Mental models are simple expressions of complex processes or relationships. These models are accumulated over time by an individual and used to make faster and better decisions. Mental models are powerful, but their utility is limited to the contexts they were extrapolated from. Therefore, breaking out new models and freshening existing ones is necessary to avoid getting stuck in a single mindset. Most mental models concentrate on one of the following three areas.
Here we present some product management techniques that are known for their efficacy.
Inversion
Inversion can be incredibly useful because it plays upon the psychological principle of loss aversion. This breaks your repetitive thought loops. By considering what would cause things to go wrong—instead of what would cause them to go right—you may start to identify areas of your process leading to adverse outcomes.
Shipping Time Value
The model assumes that the quicker the users get the product, the more valuable it is to them. So when deciding which functionalities to focus on and what features ship first, think about the customer value of a product shipped faster.

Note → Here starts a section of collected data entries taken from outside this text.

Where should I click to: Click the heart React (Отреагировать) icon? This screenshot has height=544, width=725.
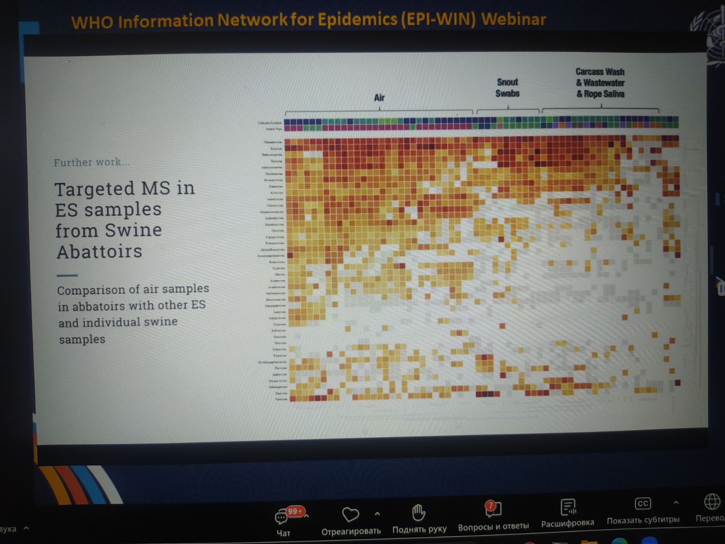point(350,515)

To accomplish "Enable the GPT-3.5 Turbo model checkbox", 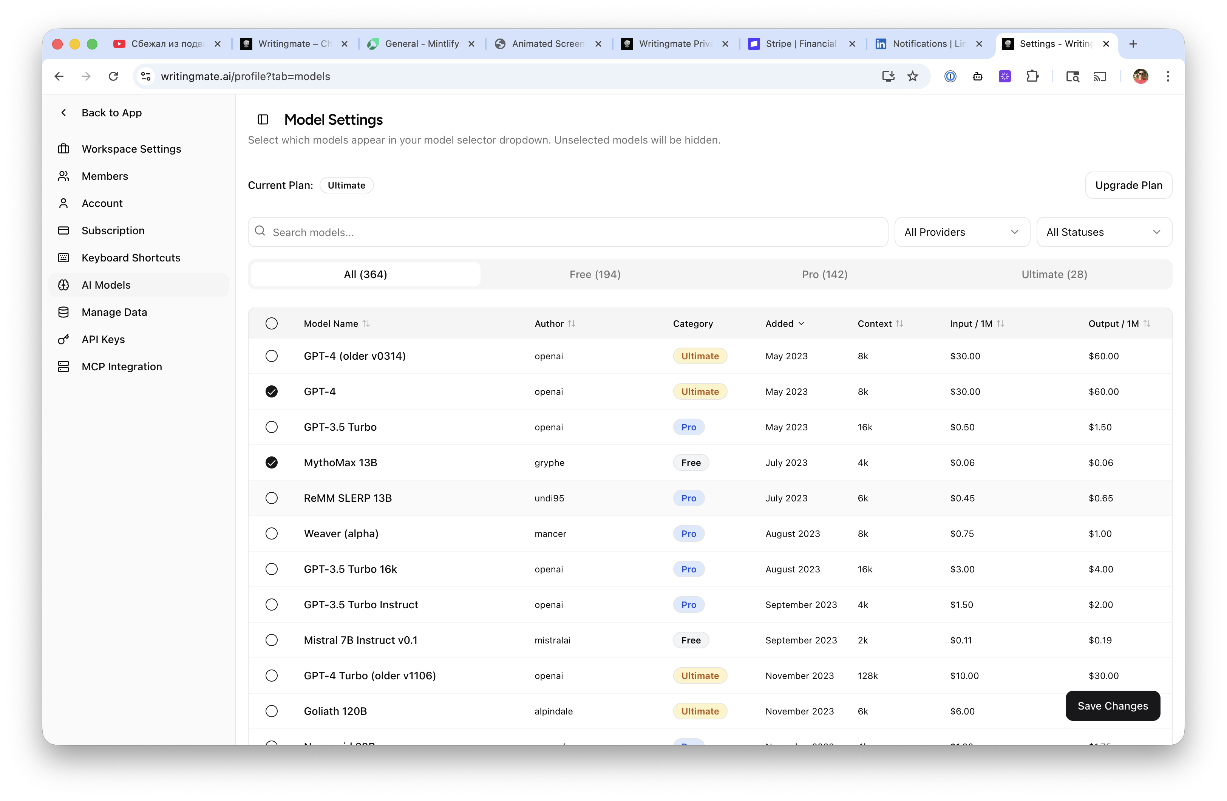I will pos(272,427).
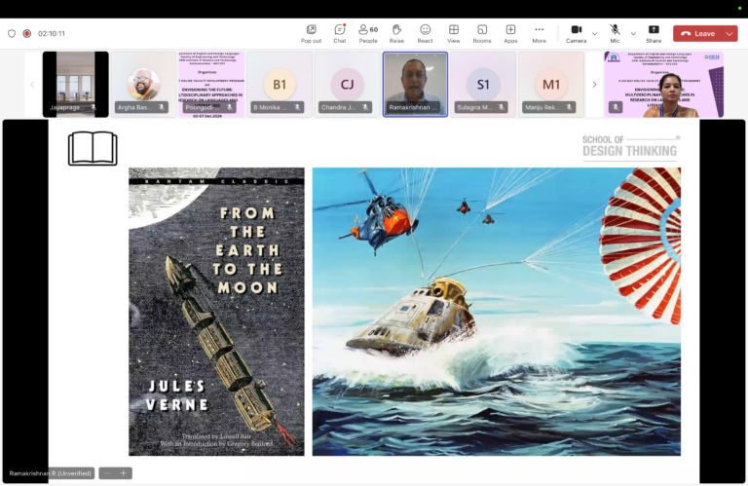Open Rooms for breakout sessions

(482, 33)

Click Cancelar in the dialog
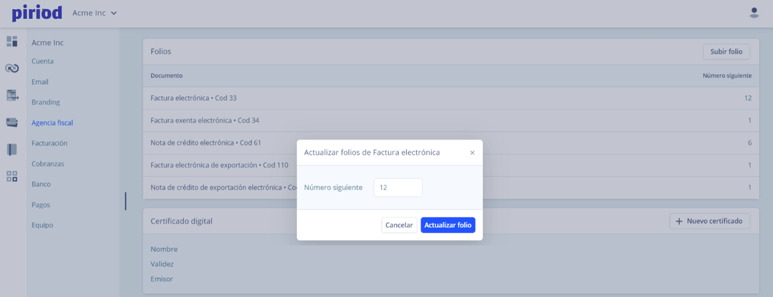[x=399, y=225]
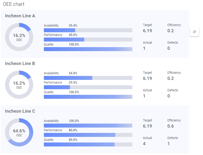Select the Incheon Line B title
The image size is (203, 155).
(x=20, y=64)
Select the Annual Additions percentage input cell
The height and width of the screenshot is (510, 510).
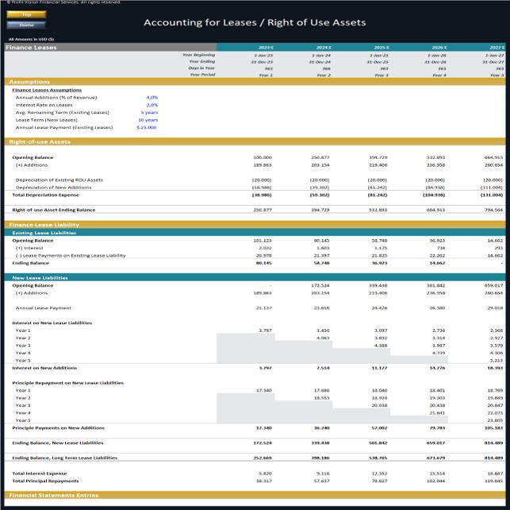point(152,98)
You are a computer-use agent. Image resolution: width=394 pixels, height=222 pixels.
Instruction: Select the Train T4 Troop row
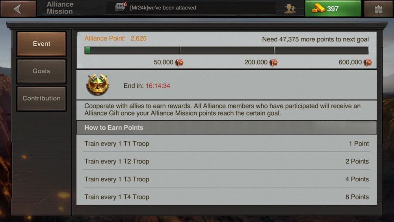(227, 197)
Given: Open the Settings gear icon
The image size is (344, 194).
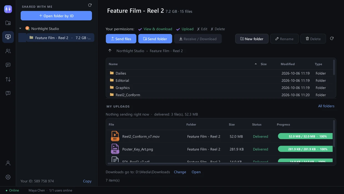Looking at the screenshot, I should [x=8, y=177].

Law of diminishing returns
In any system, additional units or resources increase value and returns until the point of diminishing returns, where any addition could lead to a negative result. This also applies to products — if adding more features to mature products is not converting in terms of increased users or revenue, it is a signal of diminishing value. As a PM, this could be a helpful way to test if the effect of adding a new feature is valuable enough to maintain or kill the product.
Roadmap
To understand the multi-spoked impact of your decisions, build causal loops. These are visual maps that identify positive and negative correlations. This mental model can also help you explain and justify your choices to different teams, who might not see the benefits of certain decisions directly. Depending on what you want to prioritise from a business standpoint, you might bump up improving design on your to-do list.
The root cause
Explore the root causes of problems by asking why something is happening without preconceptions about the reasons behind it. The deeper problems—that emerge after you ask five whys—often involve systematic issues, UX confusion, and misalignment within the team. This helps solve significant points of conflict within your design team and allows a platform for the team members to air their opinions.
Jobs to be done
To understand what your users want and figure out what will be most helpful to them, we start by defining the persona (the type of user), their action (what they’ll do with your product), and the outcome (what they hope to achieve with this action). When you’re at a dead-end for product improvement, you need to take a step back and find out what users want to accomplish with your product. You can also supplement this with direct user feedback. This mental model helps you avoid thinking about your product in a vacuum. Instead, it puts it in the most relevant context possible—how it’s helping your user.
The problem hypothesis
The problem hypothesis helps you reframe something cerebral or theoretical as something that can be proven true or false. So be confident that the project is worth pursuing and have a clear goal for what you’re trying to accomplish.
Team Building
It takes all kinds of people and ideas to build a great product. So understanding the right time to build, sustain, or scale helps you become more efficient with your time and capital. To put this into practice, try categorising decisions into actions that innovate, feed, or are scalable. Then make sure that the category these decisions fall under matches your company’s objectives.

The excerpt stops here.